I know, but it’s the best term I could think of. It really feels like the system was trying to get a grip on some resource and failed.

Hm. This is a possibility. Although I did try to switch to console mode via ctrl+alt+f1/2/3… .

Also there are two and a half problems:

  1. It likes to happen “in that right moment”, where I usually need the pc “right now” or similar.
    1 and 1/2. It happens really rare.
  2. Since it’s a working laptop, I have root user disable and vpn is in “block all incoming connections” for security reasons.

I will configure this, but it will take time.

No. An absolute ignore of anything. Numlock and caps lock presses have no effect (wired keyboard, connected directly to the laptop).

Need to google how to do this. But even in the days of the 7700k, I didn’t get any error count increase. But I think I got a wealthy number of “disconnects” (or how that was called).

I also don’t want to bring in new “unknown territory” when I still haven’t figured out with the existing one. Thought that maybe ext4 had some problems.

1 Like

well, both the gpu and USB cards are either failing, or shutting down in response to the real issue. a simple gpuhang is ruled out.

dont suppose that laptop has a serial connection you could use to access the console?

i think you’ve got a kernel panic going on. an easy way to tell would be to set your kernel to reboot on panic. how exactly to set this varies wildly by distribution.
if you then reboot after every freeze, then its definitely a panic, and you’d have to find a way to get that dmesg log.

Nah, it’s a 2016+ laptop.

THANKS! I think this is a good starting point. Will google how to do in Fedora.

1 Like

Remove the WiFi module. I know lots of WiFi modules that cause momentary deadlocks that all resolve themselves when the card is physically removed and you just use wired LAN or you use a different better card.

2 Likes

You mean “in BIOS” or an external one (if I have any)?

In the laptop itself. It needs to be physically removed.

This is a common way to improve DPC latency on laptops.

2 Likes

Sadly, not an option.
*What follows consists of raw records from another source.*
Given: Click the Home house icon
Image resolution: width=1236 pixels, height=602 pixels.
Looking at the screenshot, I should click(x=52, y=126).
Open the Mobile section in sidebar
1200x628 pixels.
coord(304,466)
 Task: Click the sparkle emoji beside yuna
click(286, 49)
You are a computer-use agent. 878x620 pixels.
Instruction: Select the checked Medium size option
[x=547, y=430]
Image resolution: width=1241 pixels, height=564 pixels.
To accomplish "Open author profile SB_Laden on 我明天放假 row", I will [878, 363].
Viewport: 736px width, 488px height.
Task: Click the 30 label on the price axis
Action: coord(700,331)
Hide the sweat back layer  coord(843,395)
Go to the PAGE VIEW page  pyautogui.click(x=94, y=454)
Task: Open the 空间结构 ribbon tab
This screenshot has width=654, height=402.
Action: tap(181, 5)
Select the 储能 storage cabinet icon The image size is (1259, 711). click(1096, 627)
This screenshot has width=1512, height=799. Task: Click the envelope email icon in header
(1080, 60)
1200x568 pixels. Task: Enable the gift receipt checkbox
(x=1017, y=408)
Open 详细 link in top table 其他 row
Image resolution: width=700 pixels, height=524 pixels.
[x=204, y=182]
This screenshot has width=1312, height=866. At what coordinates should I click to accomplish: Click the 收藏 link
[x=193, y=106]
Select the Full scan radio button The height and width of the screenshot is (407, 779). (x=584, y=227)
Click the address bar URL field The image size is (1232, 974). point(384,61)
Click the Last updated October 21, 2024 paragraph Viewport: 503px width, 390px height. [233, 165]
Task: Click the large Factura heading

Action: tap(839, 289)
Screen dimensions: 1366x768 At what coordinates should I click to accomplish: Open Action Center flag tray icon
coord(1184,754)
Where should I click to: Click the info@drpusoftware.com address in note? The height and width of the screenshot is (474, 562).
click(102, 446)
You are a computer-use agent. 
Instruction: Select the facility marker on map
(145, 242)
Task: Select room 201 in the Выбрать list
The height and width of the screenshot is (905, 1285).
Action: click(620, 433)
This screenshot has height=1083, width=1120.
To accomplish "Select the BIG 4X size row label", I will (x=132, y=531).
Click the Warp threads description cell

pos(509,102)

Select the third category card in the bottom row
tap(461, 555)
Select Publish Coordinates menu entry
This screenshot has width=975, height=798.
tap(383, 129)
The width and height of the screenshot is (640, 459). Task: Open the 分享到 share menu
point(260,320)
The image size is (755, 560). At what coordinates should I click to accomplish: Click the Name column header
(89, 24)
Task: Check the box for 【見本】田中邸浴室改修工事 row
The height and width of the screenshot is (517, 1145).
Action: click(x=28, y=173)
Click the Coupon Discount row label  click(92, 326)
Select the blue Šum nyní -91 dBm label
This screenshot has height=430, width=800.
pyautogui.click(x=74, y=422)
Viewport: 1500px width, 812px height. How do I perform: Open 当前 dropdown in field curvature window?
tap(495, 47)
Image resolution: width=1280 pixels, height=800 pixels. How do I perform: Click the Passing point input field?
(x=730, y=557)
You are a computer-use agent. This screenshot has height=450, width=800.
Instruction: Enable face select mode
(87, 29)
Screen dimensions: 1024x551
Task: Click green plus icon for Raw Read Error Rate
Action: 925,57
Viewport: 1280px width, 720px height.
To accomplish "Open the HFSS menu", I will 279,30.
I have a “customer’s laptop”.

BIOS killswitch will have to do then. See if it improves DPC latency in Windows.

2 Likes

Will give it a try once my BT dongle arrives. Thanks

Bluetooth or UK LTE? It can mean two things. Just wanted to be sure.

Bluetooth. Ordered a Realtek RTL8761B - LinuxReviews based usb stick.

1 Like

And I am back.
Have been working without a problem for… from my last post, 2 weeks. Then I rebooted (installed latest updates and set swapiness from 60 to 100).

I’m starting to get the impression that this is somehow related to applications, installed in “non-native” way - snap, flatpak and so on (or for some specific ones). After the reboot I started Intellij (non-flatpak), Firefox (flatpak), Slack and pritunl (vpn).

The moment I started PostMan(flatpak), which happened after a minute after the previous bunch, I got a freeze. I did have kernel.panic set to 30 (I would believe Seconds). Verified that it didn’t budge.

Two strange things to note - PostMan was the first thing to go into swap (I have a extension for gnome). The “frozen screen” was showing 256kb utilized of swap (before that I was monitoring that value and it was 0). Before (and after) the reboot, Swap was used heavily and that didn’t cause any issues.

Second was the fact that after a minute or two of the freeze, I started hearing my laptops cooling kicking in. I can guess that it was either the OS losing control and the fan returning to BIOS controlled, OR a loop, in which there was still “computation” going on.

In the end, I still had to resort to 7 second power button.

So the hunt continues…

For the record, I gave up on bluetooth, so all of the peripherals were in wired mode.

Do the freezes occur during periods of inactivity or when actively using the laptop?

And dumb suggestion. Have you tried turning off the power save features?

1 Like

I would say “right after start up” (reboot) in 99 cases of 100.

2 Likes